Textauszug:

┌──

Was zeichnet den Roboter als flexiblen Produktionsassistenten aus?
Das Modell ist vielseitig einsetzbar und kann als intelligentes und eigensicheres System direkt mit dem Menschen zusammen arbeiten. Eine aufwendige Abschirmung ist nicht notwendig. Das Gerät ist auf Schnellfixierrollen gelagert und kann so flexibel an unterschiedlichen Produktionsorten eingesetzt werden. Mit dem Drei-Finger-Greifer lassen sich Komponenten und Produkte kraft- und formschlüssig greifen. Der 3D-Kamerakopf mit integrierter Beleuchtung kann Objekte und den Arbeitsplatz im Raum erkennen. Auf diese Weise lassen sich Produkte mit hoher Genauigkeit greifen und ablegen, was die Anforderungen an die Teilezuführung gering hält. Neue Aufgaben lassen sich über die dialoggesteuerte Bedienoberfläche ohne Programmierkenntnisse konfigurieren.
Wie funktioniert die sichere Zusammenarbeit zwischen Mensch und Roboter?
Dafür haben wir den Roboterarm in eine Sensorhaut gesteckt. Das Modell registriert, wenn sich ein Mensch nähert und hält an. Das Besondere daran ist, dass der Roboter stoppt, bevor sich Mensch und Maschine berühren. Gefährliche Kollisionen werden also berührungslos verhindert. Untersuchungen haben gezeigt, dass die berührungslose Zusammenarbeit mit einem Roboter die größte Akzeptanz beim Menschen findet. Sobald der Mitarbeiter den Gefahrenbereich verlassen hat, setzt das Modell seine Arbeit fort.
Was steckt unter dem schwarzen Kunststoffmantel?
Darunter verbergen sich rund 120 kapazitive Sensoren, die ein zuverlässiges Sicherheitssystem bilden, das bei uns im Haus entwickelt wurde. Die Grundlage des Gesamtsystems ist allerdings ein robuster Sechsachs-Roboter aus dem industriellen Umfeld.

└──

Aufgaben und Übungen:
a. Gib den Abschnitt aus dem Text über den Roboter wortgetreu wieder, beginnend bei „Wie funktioniert die“ und endend bei „dem industriellen Umfeld.“.
b. Setze den Text über den Roboter im Anschluss an seinen letzten Satz fort.
Die Auflistung wird hierfür nicht benötigt.

Erfasste Informationen:
┌──

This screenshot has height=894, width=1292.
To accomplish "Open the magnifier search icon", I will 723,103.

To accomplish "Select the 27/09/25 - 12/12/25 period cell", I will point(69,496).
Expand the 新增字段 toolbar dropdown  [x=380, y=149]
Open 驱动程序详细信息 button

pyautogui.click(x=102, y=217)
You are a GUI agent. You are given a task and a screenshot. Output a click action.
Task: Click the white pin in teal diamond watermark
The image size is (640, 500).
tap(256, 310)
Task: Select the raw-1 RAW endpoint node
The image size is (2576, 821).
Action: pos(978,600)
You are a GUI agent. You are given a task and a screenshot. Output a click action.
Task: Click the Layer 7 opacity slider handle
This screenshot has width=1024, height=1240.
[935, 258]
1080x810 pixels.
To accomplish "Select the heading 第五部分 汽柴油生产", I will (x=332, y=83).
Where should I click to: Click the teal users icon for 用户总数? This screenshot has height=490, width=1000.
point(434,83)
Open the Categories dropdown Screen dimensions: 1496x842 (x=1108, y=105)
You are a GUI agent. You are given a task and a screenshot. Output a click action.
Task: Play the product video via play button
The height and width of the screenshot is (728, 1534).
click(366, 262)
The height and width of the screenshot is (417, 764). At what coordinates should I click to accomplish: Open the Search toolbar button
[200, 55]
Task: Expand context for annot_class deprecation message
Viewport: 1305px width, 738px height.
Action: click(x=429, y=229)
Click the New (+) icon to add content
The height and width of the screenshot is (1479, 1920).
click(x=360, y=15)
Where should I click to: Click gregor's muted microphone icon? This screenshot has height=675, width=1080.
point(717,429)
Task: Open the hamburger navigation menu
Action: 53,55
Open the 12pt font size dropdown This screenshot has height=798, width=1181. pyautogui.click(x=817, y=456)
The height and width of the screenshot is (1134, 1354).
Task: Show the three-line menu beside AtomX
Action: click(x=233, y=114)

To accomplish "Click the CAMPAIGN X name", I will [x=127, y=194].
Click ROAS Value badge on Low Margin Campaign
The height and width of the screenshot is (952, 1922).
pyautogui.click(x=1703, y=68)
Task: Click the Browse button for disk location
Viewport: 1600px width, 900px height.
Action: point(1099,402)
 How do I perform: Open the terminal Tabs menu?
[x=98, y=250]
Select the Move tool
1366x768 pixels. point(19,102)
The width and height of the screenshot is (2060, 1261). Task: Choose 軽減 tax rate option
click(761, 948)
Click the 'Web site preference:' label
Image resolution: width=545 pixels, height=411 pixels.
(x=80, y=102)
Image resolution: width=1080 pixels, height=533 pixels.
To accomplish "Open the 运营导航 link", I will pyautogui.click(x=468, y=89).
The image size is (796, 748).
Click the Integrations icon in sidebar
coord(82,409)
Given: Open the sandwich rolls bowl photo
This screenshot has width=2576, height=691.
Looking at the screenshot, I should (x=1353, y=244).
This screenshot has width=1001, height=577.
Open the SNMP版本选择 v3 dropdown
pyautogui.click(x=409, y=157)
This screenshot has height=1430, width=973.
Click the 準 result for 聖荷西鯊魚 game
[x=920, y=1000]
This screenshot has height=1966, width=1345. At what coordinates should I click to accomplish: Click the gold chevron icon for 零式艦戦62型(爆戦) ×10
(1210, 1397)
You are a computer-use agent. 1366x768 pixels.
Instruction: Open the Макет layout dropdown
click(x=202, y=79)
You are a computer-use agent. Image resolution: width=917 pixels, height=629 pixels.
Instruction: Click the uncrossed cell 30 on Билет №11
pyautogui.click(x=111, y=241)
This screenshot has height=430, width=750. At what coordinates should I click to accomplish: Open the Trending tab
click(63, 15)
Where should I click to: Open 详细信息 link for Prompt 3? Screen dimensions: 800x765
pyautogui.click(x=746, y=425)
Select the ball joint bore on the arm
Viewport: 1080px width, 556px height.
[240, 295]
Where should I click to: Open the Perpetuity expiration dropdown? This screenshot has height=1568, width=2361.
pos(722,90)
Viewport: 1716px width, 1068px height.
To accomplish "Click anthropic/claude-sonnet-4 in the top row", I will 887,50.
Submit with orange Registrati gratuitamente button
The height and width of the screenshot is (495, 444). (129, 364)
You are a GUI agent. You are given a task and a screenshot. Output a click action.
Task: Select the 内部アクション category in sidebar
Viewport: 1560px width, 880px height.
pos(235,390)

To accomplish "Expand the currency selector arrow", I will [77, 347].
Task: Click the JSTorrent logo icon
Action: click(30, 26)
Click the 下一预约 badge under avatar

└──

Ergebnisse der Übungen:
a.
Wie funktioniert die sichere Zusammenarbeit zwischen Mensch und Roboter?
Dafür haben wir den Roboterarm in eine Sensorhaut gesteckt. Das Modell registriert, wenn sich ein Mensch nähert und hält an. Das Besondere daran ist, dass der Roboter stoppt, bevor sich Mensch und Maschine berühren. Gefährliche Kollisionen werden also berührungslos verhindert. Untersuchungen haben gezeigt, dass die berührungslose Zusammenarbeit mit einem Roboter die größte Akzeptanz beim Menschen findet. Sobald der Mitarbeiter den Gefahrenbereich verlassen hat, setzt das Modell seine Arbeit fort.
Was steckt unter dem schwarzen Kunststoffmantel?
Darunter verbergen sich rund 120 kapazitive Sensoren, die ein zuverlässiges Sicherheitssystem bilden, das bei uns im Haus entwickelt wurde. Die Grundlage des Gesamtsystems ist allerdings ein robuster Sechsachs-Roboter aus dem industriellen Umfeld.

b.
Das Modell lässt sich derzeit auf einer Plattform durch die Produktion schieben. Soll der Roboter später einmal selbstständig herumfahren können?
Die Idee liegt nahe, zumal das Gerät zur Orientierung bereits mit einem Kamerasystem ausgerüstet ist. Allerdings sind derzeit die Arbeitsplätze, für die der Apas Assistant konzipiert wurde, zwar verteilt, aber überwiegend ortsfest. Der Wechsel von einem Einsatzplatz zum nächsten lässt sich manuell und preisgünstig erledigen. Unser Fokus liegt derzeit eher auf Standfestigkeit, Präzision und Robustheit. Trotzdem wird im Haus auch über eigenmobile Lösungen nachgedacht.
Wie grenzt sich der Apas Assistant von anderen MRK-Ansätzen von Kuka, Universal Robots oder ABB ab?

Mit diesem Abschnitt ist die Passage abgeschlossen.